The kicker is, I got curious one time and actually had a look at the game's code and was like "...but why". The loot generation function, while it has what I'd call coding no-nos, is still relatively straightforward. Prepare a loot array, determine the enemy, determine whether the enemy is tempted, roll for each item the enemy can drop using Math.random(), append to the loot array, and finally append some nones to the loot array, because the code elsewhere assumes there's at least 4 item slots so gotta make sure that there's always something for it to look at to decide if it should show anything in that slot or not. There's just not much here, meaning there's not much that can break, and most of the sussiest things appear elsewhere in the code in bits that do work (like you can start fights and the enemies are selected properly, and the randomness works for damage).
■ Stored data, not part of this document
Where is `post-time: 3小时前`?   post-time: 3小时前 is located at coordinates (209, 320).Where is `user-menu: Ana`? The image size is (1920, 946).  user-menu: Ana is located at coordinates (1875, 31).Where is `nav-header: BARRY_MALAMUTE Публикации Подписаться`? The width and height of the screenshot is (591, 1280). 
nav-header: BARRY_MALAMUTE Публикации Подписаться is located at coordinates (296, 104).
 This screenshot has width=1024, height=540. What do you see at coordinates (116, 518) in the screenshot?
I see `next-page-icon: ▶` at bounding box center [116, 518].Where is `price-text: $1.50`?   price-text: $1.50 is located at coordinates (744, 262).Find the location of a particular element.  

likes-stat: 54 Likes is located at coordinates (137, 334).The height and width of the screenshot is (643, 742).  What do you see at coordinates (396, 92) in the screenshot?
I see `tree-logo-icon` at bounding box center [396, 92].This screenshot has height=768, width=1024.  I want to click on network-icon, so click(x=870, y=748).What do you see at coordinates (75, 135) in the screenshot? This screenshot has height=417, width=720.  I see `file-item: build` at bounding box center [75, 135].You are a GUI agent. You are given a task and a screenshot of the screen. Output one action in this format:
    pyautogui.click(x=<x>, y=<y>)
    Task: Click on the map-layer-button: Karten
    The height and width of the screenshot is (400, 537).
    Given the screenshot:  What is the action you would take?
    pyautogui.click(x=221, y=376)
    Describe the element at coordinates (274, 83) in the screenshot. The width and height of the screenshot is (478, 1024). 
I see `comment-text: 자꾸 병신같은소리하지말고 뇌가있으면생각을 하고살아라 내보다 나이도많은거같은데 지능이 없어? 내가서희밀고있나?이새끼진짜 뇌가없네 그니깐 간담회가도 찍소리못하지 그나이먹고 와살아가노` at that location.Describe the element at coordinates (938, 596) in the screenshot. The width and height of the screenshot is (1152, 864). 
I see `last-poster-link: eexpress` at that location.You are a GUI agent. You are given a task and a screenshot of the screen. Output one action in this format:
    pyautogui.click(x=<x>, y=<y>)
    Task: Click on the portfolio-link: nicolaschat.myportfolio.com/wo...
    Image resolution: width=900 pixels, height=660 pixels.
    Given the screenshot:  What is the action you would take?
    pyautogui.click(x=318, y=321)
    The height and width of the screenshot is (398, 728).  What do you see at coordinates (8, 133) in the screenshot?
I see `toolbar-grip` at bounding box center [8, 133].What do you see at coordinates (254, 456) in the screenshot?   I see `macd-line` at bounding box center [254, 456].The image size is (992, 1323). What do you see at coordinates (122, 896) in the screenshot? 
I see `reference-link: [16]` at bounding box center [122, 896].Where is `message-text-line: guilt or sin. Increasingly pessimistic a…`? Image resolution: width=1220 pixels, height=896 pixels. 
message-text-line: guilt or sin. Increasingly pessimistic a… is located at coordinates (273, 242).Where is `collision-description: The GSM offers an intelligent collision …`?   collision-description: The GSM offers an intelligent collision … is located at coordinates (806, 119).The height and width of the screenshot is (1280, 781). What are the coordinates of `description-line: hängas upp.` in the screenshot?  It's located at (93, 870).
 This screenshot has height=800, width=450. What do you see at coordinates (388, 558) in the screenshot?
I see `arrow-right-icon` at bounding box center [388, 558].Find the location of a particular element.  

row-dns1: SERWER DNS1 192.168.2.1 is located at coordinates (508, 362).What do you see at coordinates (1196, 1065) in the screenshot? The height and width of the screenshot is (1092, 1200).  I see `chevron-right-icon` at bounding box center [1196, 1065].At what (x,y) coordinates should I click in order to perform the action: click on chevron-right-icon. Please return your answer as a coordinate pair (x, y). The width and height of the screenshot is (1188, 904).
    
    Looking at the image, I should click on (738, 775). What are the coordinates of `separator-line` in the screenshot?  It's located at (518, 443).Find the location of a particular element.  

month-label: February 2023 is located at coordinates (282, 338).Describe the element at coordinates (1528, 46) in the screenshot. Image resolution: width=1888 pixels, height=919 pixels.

The only thing that comes to mind is that maybe the built in push function which in flash used to put things at the end of an array puts them in front now in the emulator, so instead of say ending the fight with ['Pink Liquid', 'Pink Liquid', 'none', 'none', 'none', 'none'] the generated loot ends up being ['none', 'none', 'none', 'none', 'Pink Liquid', 'Pink Liquid']. Then the game checks that oops the first 4 things are nones, clearly no loot has been obtained in the fight, and nothing is awarded.
This is the sort of basic assumption reversal that I'd expect many more games to break because in the emulator which worked perfectly fine in actual flash. Maybe they do, and maybe it's why? EDIT: Nope, not it! In fact when using items instead of nones it's still borked, so the problem is elsewhere. EDIT2: It's deeper still, because whatever happens between the end of combat and the loot screen also eats the "no item" text. Ah well, there goes that chance of a quick fix for android. Too bad.